What follows is a set of entries. Give them again exactly, without the pictures.
[Dataset content — start]
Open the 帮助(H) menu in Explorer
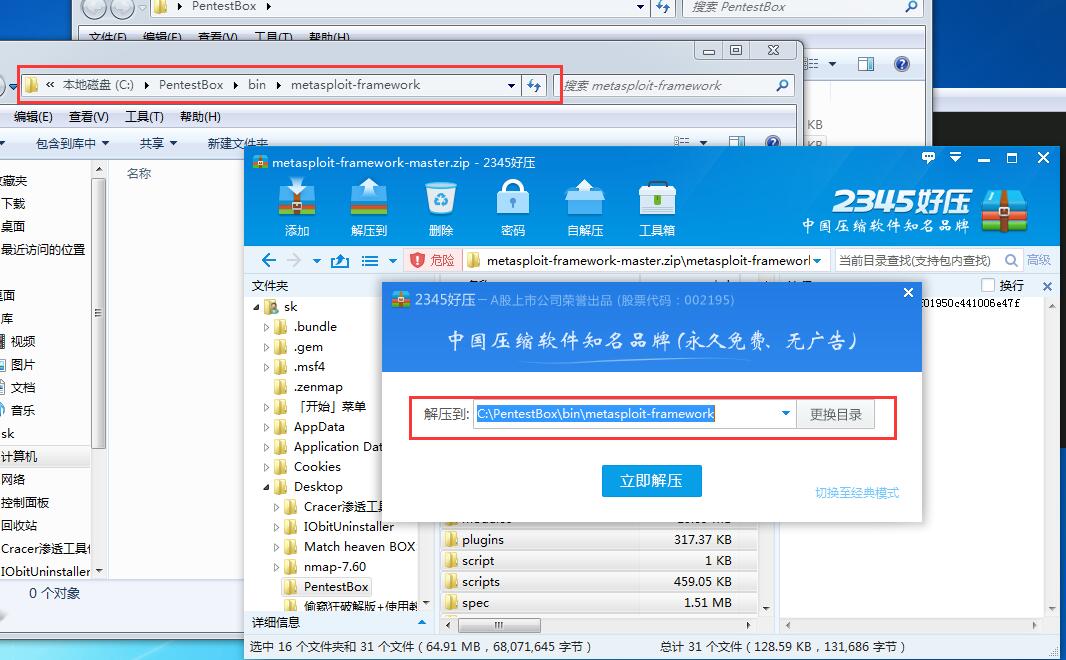 pos(200,117)
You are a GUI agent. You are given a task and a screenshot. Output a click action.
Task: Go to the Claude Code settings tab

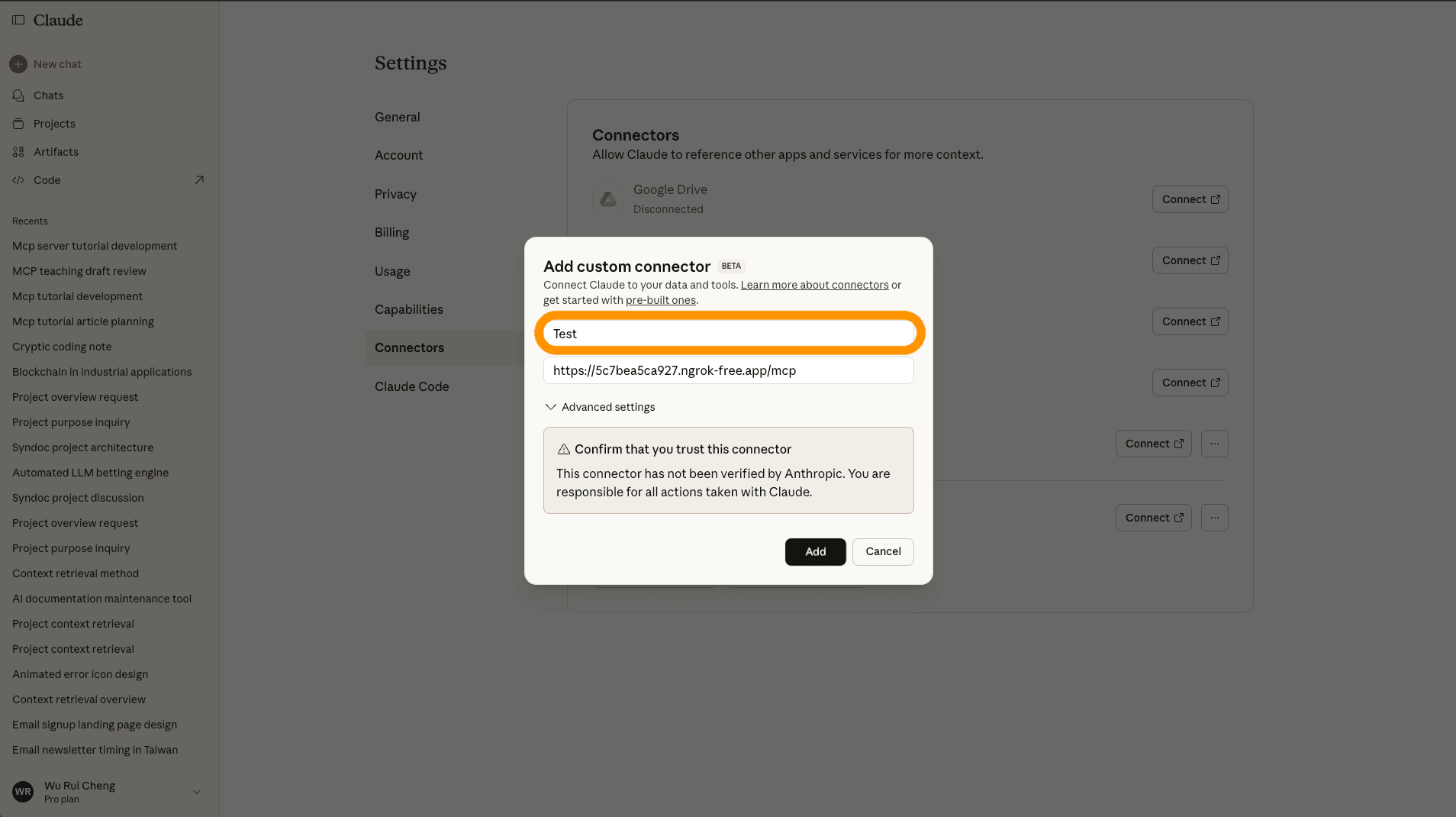pos(411,386)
[Dataset content — finish]
Response to the task »
Open the 帮助(H) menu in Explorer
 pos(200,117)
You are a GUI agent. You are given a task and a screenshot. Output a click action.
Task: Go to the Claude Code settings tab

pos(411,386)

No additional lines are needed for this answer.